E se no futebol um pênalti é tão importante que deveria ser batido pelo presidente do clube, estas corridas eram tão importantes para as vendas, e tão famosas, que os principais pilotos da Renault eram dois de seus donos: Marcel e Louis. Marcel era o mais rápido, mas Louis tinha uma grande vantagem naquele tipo de competição: quebras eram constantes e ele sabia como ninguém reparar seus carros. O mecânico de bordo era na verdade apenas um ajudante.
Inicialmente estas corridas eram dentro da França como a Paris-Bordeux, mas logo, devido a seu sucesso e do entusiasmo mundial que geravam, começaram a atravessar fronteiras. Em 1902, Marcel vence a maior delas até então, a Paris-Viena, uma maratona incrível por quase 1.000 quilômetros, a uma média de 62 km/h. Nas retas, velocidades de até 140 km/h foram alcançadas. Marcel foi recebido por uma multidão em Viena, que o tratou como um herói.
Mas a quantidade de acidentes e mortes era também incrível. Logo aparecia um forte movimento contra as corridas, gente que começou a pensar que talvez não fosse uma boa idéia colocar carros de competição nas estradas públicas junto com a população.
No ano seguinte, com carros ainda mais potentes, se preparava o que seria a maior de todas as corridas desta era épica, de Paris a Madri, na Espanha. Louis Renault, aproveitando a maré de incrível sucesso criada pela vitória de Marcel em Viena, prepara um novo carro de corrida, agora capaz de passar de 160 km/h.
Mas esta prova, uma das mais sangrentas da história, estaria fadada a ser a última de seu tipo. A fama deste tipo de competição estava em seu auge, fazendo que milhares de espectadores se amontoassem por todo o percurso, com resultados terríveis. A corrida seria encerrada prematuramente no final do primeiro trecho, antes de entrar em território espanhol, por um governo francês atordoado com tantas mortes.
Louis Renault estava se saindo melhor que Marcel nela, chegando antes dele em Bordeaux. Na verdade, estava em segundo lugar na colocação geral, e com grandes chances de vitória. Mas o que ele não sabia era que seu irmão mais velho, ao realizar uma ultrapassagem dentro da usual nuvem de poeira de seu oponente, não viu uma curva chegar, e acertou uma vala a mais de 100 km/h.
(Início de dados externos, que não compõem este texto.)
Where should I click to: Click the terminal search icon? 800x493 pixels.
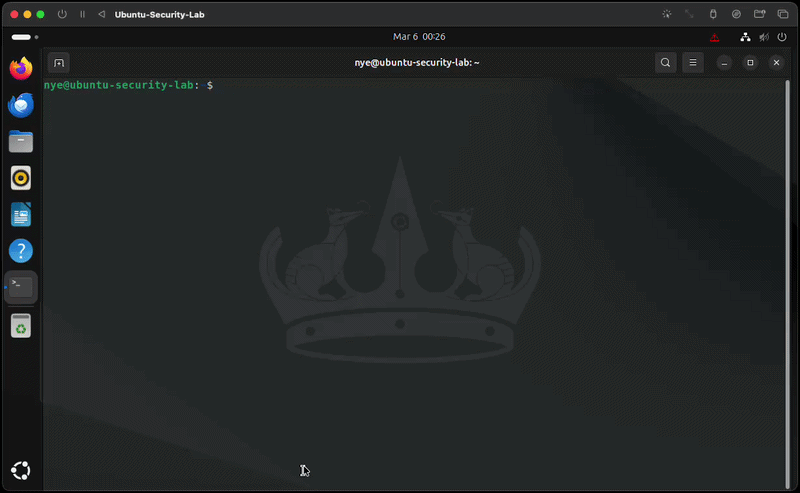[665, 63]
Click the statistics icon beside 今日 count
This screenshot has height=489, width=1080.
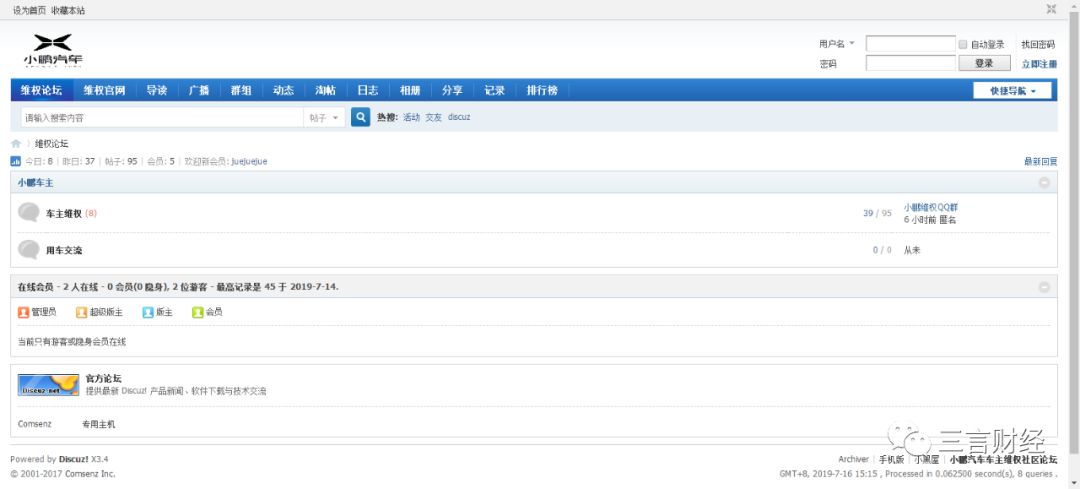(x=16, y=161)
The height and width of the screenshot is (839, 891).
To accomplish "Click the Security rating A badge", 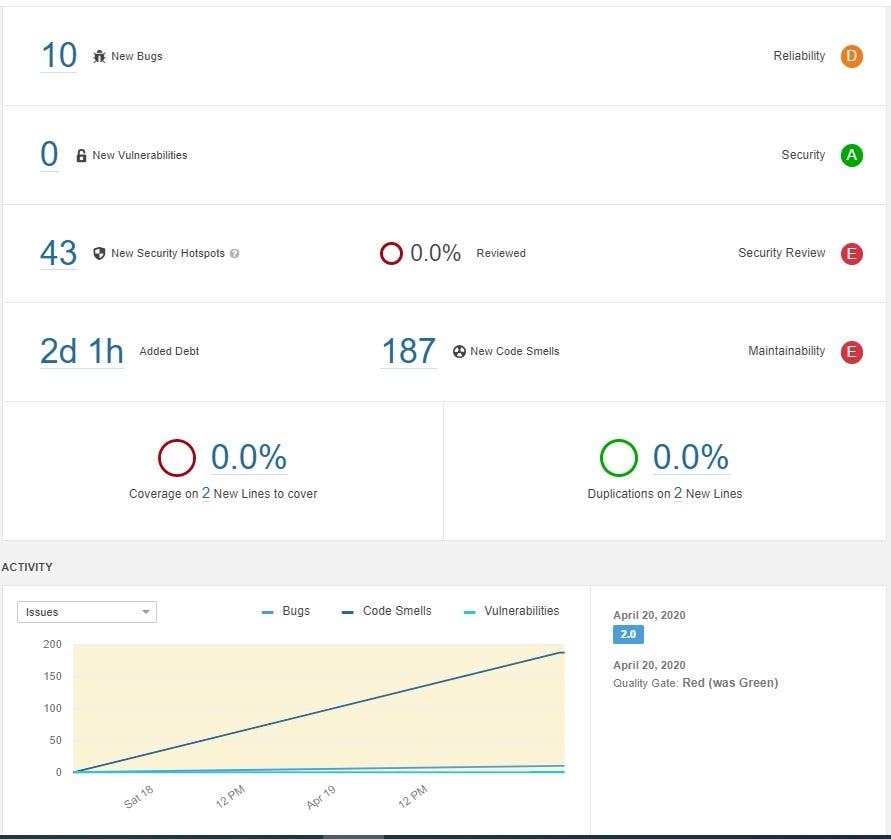I will point(852,155).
Seu Renault deu uma volta completa no ar, de frente, antes de cair de cabeça para baixo, com Marcel ainda ao volante. Morreu algumas horas depois, ali mesmo na beira da estrada.
Louis fica arrasado. Apesar da Renault ainda competir (essencial então), Louis nunca mais pilota um carro de corrida. As competições mudam para pistas fechadas ao tráfego, se tornando mais seguras, mas a morte de Marcel muda Louis para sempre. O torna mais amargo, sem estômago para futilidades, e muito do entusiasmo do menino se vai. Se concentra no trabalho, na sua fábrica, em seus tornos e seus métodos, e longe da emoção da velocidade que o tinha atraído ao automóvel, lá no início, um menino aboletado em uma carruagem a vapor pelas ruas de Paris.
Um fim triste
Para surpresa de Louis, depois da morte do irmão ele descobre que este, numa reviravolta bem francesa, tinha deixado todos os seus bens para sua amante! Louis, o técnico de unhas pretas de graxa, o homem que pouco sabia sobre administrar empresas, muda. Resolve que a Renault, o trabalho de sua vida, não pode ser controlada por ninguém além dele mesmo. Fernand, o outro irmão, doente, vem a falecer em 1909, e Louis compra a sua parte no negócio.
A “viúva” de Marcel parecia mais difícil. Mas, convencida de que o negócio de automóveis não era para ela, e provavelmente não seria muito rentável, troca suas ações por uma pensão vitalícia generosa e um carro Renault novo todo ano. Louis era agora o único dono da fábrica de automóveis que leva o seu nome. Para indicar a mudança, a razão social muda para Société des Automobiles Renault.
Anos e anos de prosperidade se seguem. Em pouco tempo a Renault se torna a marca mais vendida na França. Louis nunca tomou dinheiro emprestado de bancos durante sua vida, e reinvestiu todo lucro na própria empresa, que portanto crescia exponencialmente. Sem muito interesse em qualquer outra coisa, era um homem dedicado ao trabalho e quase recluso. Casou-se com mais de 40 anos, e teve apenas um filho, tarde na vida.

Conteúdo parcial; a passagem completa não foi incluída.